28. The Bakery Men Don’t See
What better way to raise funds than to hold a bake sale? This cookbook was published in conjunction with the James Tiptree Jr. Memorial Award bake sale held at the 1992 WisCon convention in Madison Wisconsin. The award celebrates Alice Sheldon, an acclaimed science fiction writer who published under a male pseudonym. Her works were described as “Ineluctably masculine,” no doubt to her amusement.
29. Gil Kane’s the Amazing Spider-Man: Artist Edition
This volume collects Spider-Man issues 96 to 102 and 121. Issues 96 through 98 are considered infamous as they did not receive the Comics Code Authority approval because of a storyline depicting drug use. Issue 101 features the very first appearance of Morbius. 121 features the death of Gwen Stacy.
30. The Hauntings at Tankerton Park
This delightfully macabre story told in verse is richly illustrated in Reggie Oliver’s style — reminiscent of Edward Gorey. The first edition copy features a slipcase and an original signed drawing.

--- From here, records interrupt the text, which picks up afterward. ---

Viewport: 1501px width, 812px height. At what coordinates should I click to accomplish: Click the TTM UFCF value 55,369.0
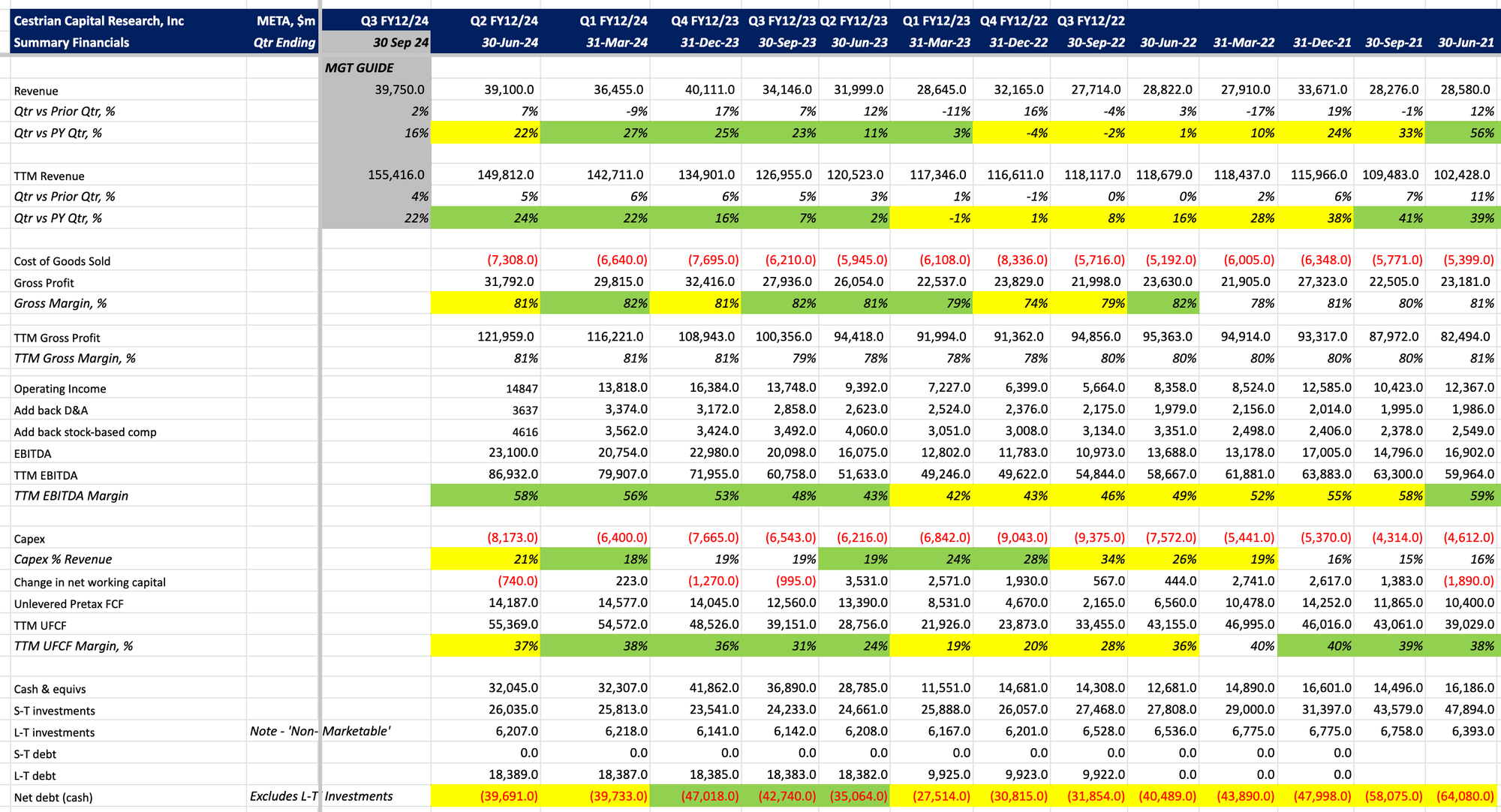(x=513, y=624)
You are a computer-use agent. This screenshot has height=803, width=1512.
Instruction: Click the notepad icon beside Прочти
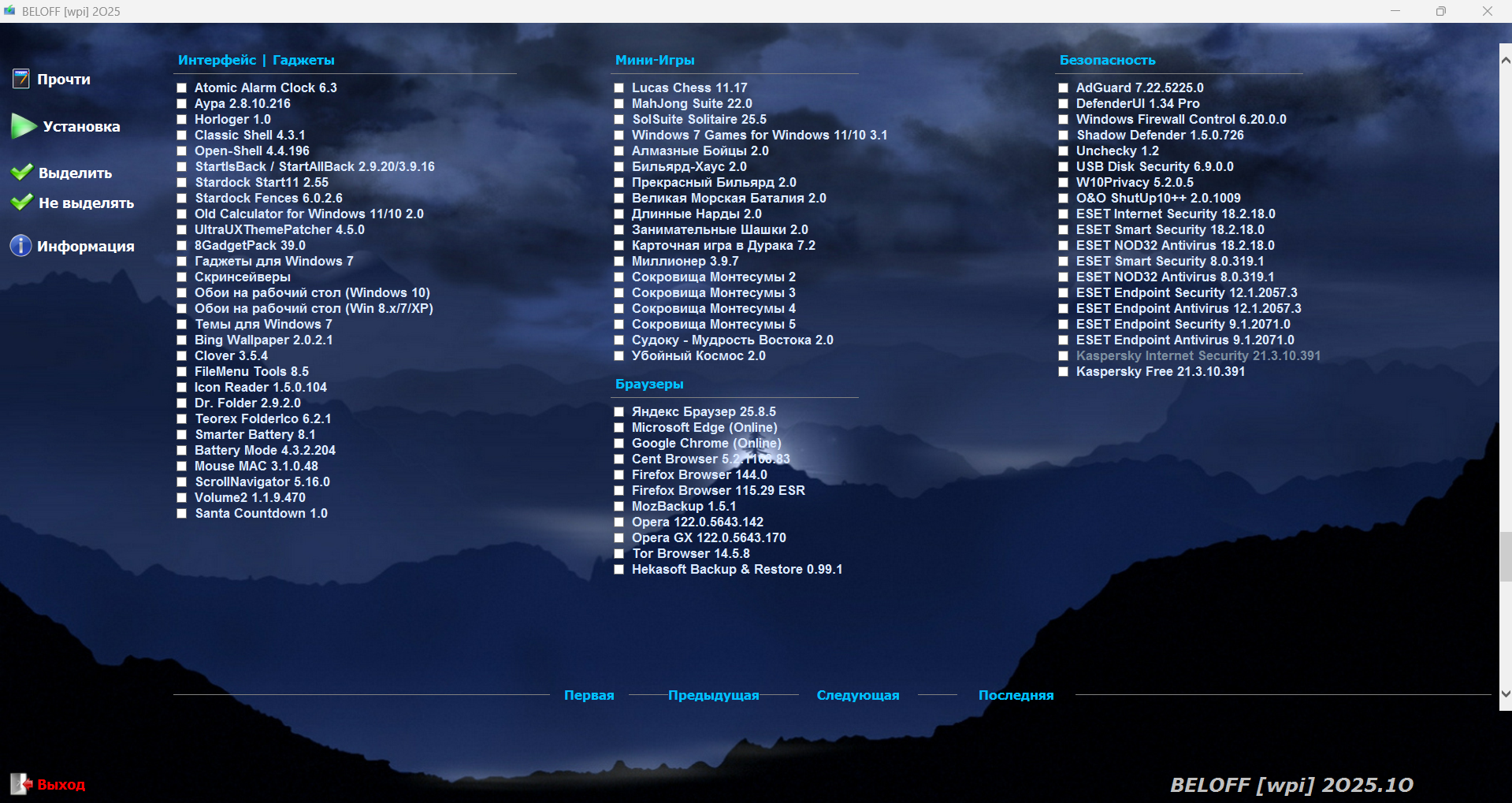[x=21, y=79]
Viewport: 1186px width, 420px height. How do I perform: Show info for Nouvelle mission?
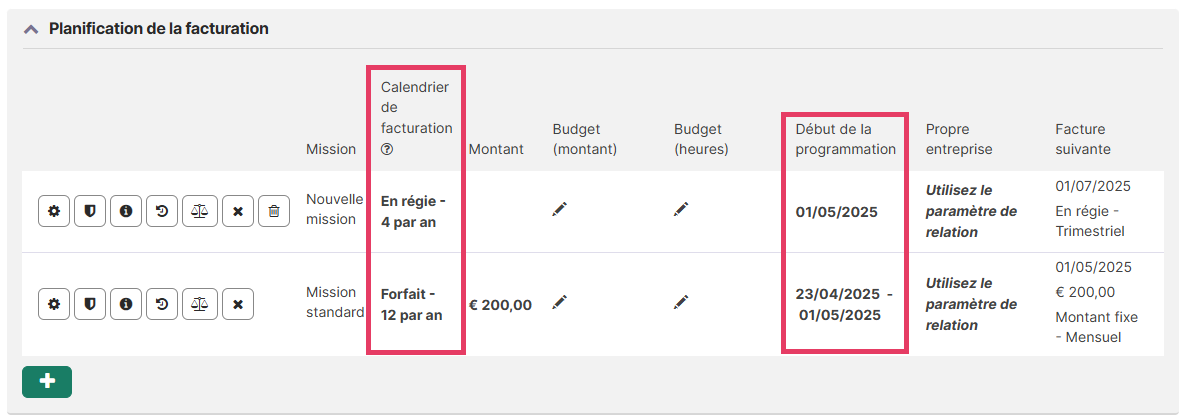coord(126,211)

Nick Sousanis uses collage from comics to explore different ways of seeing taken from philosophy, science, literature, art and mythology.
32. Al Azif [the Necronomicon]
A fictional book, written by a fictional author, in a fictional language. It was first mentioned in H. P. Lovecraft’s 1922 short story The Hound, and there has been a certain amount of intrigue surrounding the title since. This limited edition is #178 of 300.
33. The Grimoire: and other Supernatural Stories
The Encyclopedia of Fantasy refers to Montague Summers as “the major anthologist of supernatural and Gothic literature” in the 1930s. Signed by the editor, this collection compiles various stories including The Vampyre by John William Polidori (1819) considered the earliest work of vampire literature.
34. Ghost Stories and Tales of Mystery
Considered to be a rare edition, this was Le Fanu’s first collection of short stories. J. Sheridan Le Fanu was one of the important supernatural fiction writers of the 19th century.
35. Film Fantasy Scrapbook
This second edition copy features a moving introduction by Harryhausen’s longtime friend, Ray Bradbury. Harryhausen was an Academy Award-winner for Visual Effects and pioneer in the use of stop-motion animation effects.
36. The Crow
A re-issue of the original graphic novel, after being out-of-print for several years. The Crow character inspired a cult-classic film of the same name which spawned several sequels.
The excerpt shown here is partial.